▶ **Zestaw zadań**
(A) Zamień „przypadkowymi partnerami” na „przygodnymi partnerami” we fragmencie tekstu o badaniach brytyjskiej gazety, obejmującym wszystko od „Z badań brytyjskiej” aż po „jak i starszych.”, i podaj ten fragment ponownie.
(B) Dopisz dalszy ciąg tekstu o badaniach brytyjskiej gazety, zaczynając od miejsca, w którym się kończy.

▶ **Podany tekst**
W Wielkiej Brytanii, blisko 50 proc. kobiet w wieku dwudziestu kilku lat przynajmniej raz w życiu zdecydowało się na przypadkowy seks. Prawie 20 proc. z nich dokonało przynajmniej jednej aborcji. Podobnie, na aborcję zdecydowało się ponad 20 proc. kobiet w wieku od 30 do 40 lat. Tak wynika z badań przeprowadzonych przez gazetę „The Daily Mail”.
Z badań brytyjskiej gazety wynika, że wciąż rośnie odsetek osób dopuszczających się kontaktów seksualnych z przypadkowymi partnerami oraz odsetek samotnych kobiet dokonujących aborcji. Dotyczy to zarówno osób młodszych jak i starszych.
Jak zauważa Anthony Ozimic, prezes stowarzyszenia broniącego życia dzieci nienarodzonych, winą za ten stan rzeczy obarcza się w dużej mierze lobby pro-aborcyjne. – W każdej dziedzinie ludzkiej aktywności, w nauce młodym ludziom tłumaczy się, że dobre nawyki pomagają uniknąć złych konsekwencji. Nie dotyczy to dziedziny seksu – wyjaśnia Ozimic.

▶ **Dostępne dane**
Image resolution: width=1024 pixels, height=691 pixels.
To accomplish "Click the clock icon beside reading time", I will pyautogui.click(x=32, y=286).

▶ **Odpowiedzi do ćwiczenia**
(A)
Z badań brytyjskiej gazety wynika, że wciąż rośnie odsetek osób dopuszczających się kontaktów seksualnych z przygodnymi partnerami oraz odsetek samotnych kobiet dokonujących aborcji. Dotyczy to zarówno osób młodszych jak i starszych.

(B)
Gazeta „The Daily Mail” zwróciła uwagę, że coraz więcej kobiet ubolewa z powodu nieodpowiedzialnego zachowania. Jedna z bohaterek opisywanych na łamach gazety, Jayne Price Cambridge, mająca obecnie 46 lat żałuje tego wszystkiego, co się zdarzyło w młodości i chciałaby usunąć to z pamięci. Podobnie wypowiedziała się Ashleigh Taylor, 25-latka, która zdecydowała się na przypadkowy seks przez pójściem na uniwersytet. Później przez bardzo długi okres zmagała się z psychologicznymi konsekwencjami tego czynu. – Przez dwa dni po przerwaniu ciąży – mówiła – leżałam w łóżku zszokowana i kompletnie wyczerpana. To było straszne... Potem wróciłam do pracy i trzy miesiące później rozpoczęłam naukę na uniwersytecie. Jakoś sobie z tym poradziłam, wypierając te wspomnienia z pamięci. I chociaż dzisiaj wciąż uważam, że postąpiłam słusznie, to jednak panicznie boję się ponownie zajść w ciążę i od czasu aborcji nie powiodły się moje próby stworzenia udanego związku z mężczyzną – przyznała kobieta. Dodała, że gorzko żałuje „chwilowej słabości, szaleństwa z młodości”.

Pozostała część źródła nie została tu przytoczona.